VA will not prevent new GI Bill students from enrolling at Temple

The agency concluded that Temple had taken “adequate corrective actions” after allegedly violating U.S. Code 3696.

The U.S. Department of Veteran Affairs will not prevent new GI Bill students from enrolling at Temple, as the university corrected its violation of U.S. Code 3696. Pictured is Conwell Hall, where Temple's Military and Veteran Services Center is located. | JEREMY ELVAS / THE TEMPLE NEWS

The United States Department of Veterans Affairs withdrew its proposal to prevent Temple from enrolling new students through the GI Bill because the university took adequate action to correct its alleged violation of U.S. Code 3696, according to an announcement from the department Thursday. 

The announcement did not say how Temple and the other universities corrected their alleged violations of U.S. Code 3696. 

Temple is one of five universities nationwide that the VA considered suspending new student enrollments for in March after alleging their sales or enrollment practices violated the law, The Temple News reported. The four other universities were American InterContinental University, Bellevue University, Colorado Technical University and the University of Phoenix.

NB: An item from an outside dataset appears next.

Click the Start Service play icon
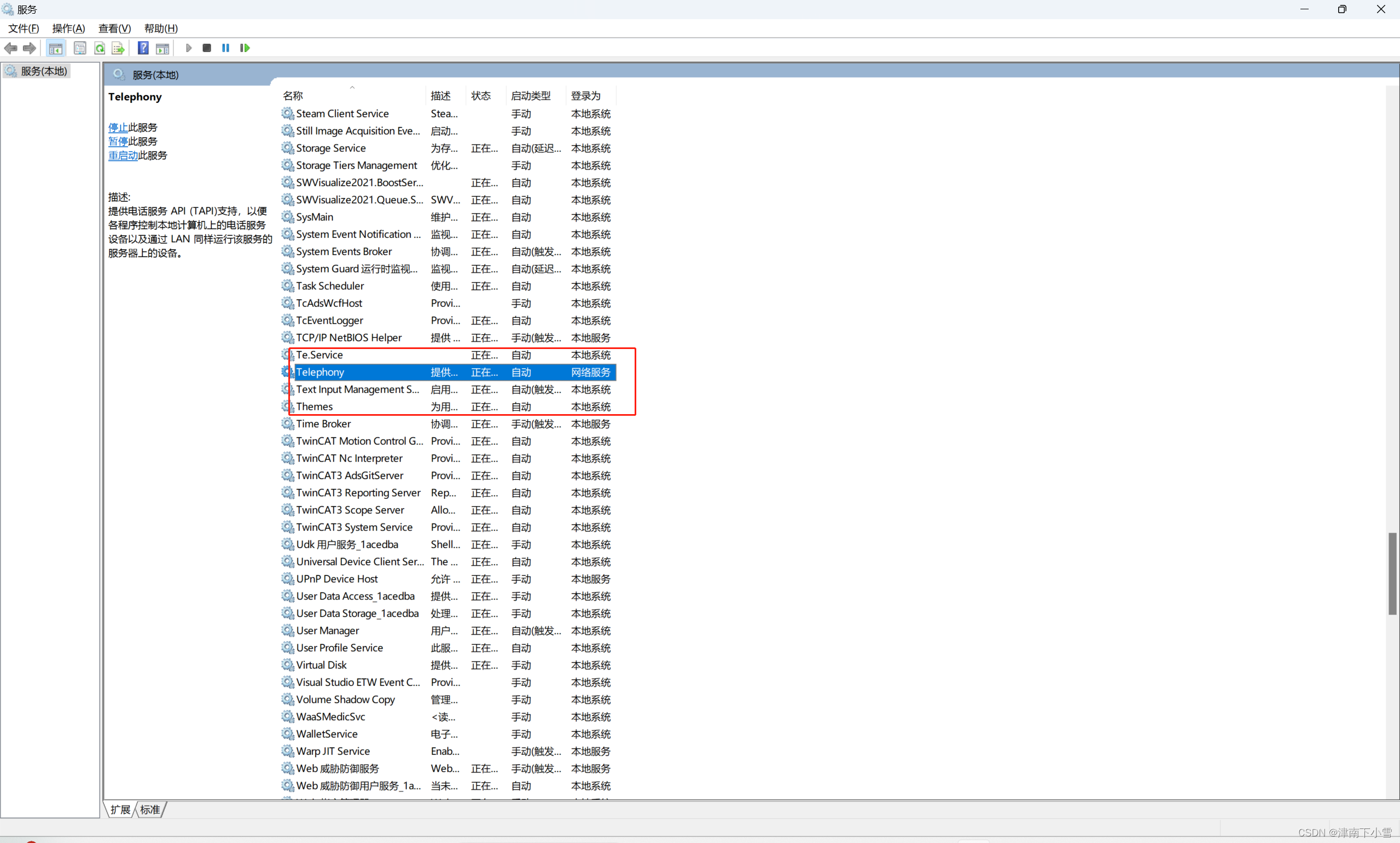Viewport: 1400px width, 843px height. pyautogui.click(x=189, y=48)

U.S. Code 3696 prevents eligible veterans or students from enrolling in courses at institutions that utilize “erroneous, deceptive, or misleading” advertising, sales or enrollment practices of any type, according to Cornell Law School

Temple’s violation was directly related to the Fox School of Business knowingly providing false information about their Online MBA program to U.S. News and World Report’s annual college ranking issue, the Philadelphia Inquirer reported

Fox’s false reporting caused their Online MBA program to be ranked No. 1 in the country for four consecutive years beginning in 2014, prompting investigations from Pennsylvania’s Attorney General and the U.S. Department of Education in July 2018, The Temple News reported

Beginning in March, the department gave Temple and the other four universities 60 days to prove they had corrected their alleged violations, The Temple News reported

The GI Bill allows veterans who served on active duty after 9/11 to receive educational assistance at both public and private universities, according to the VA’s website.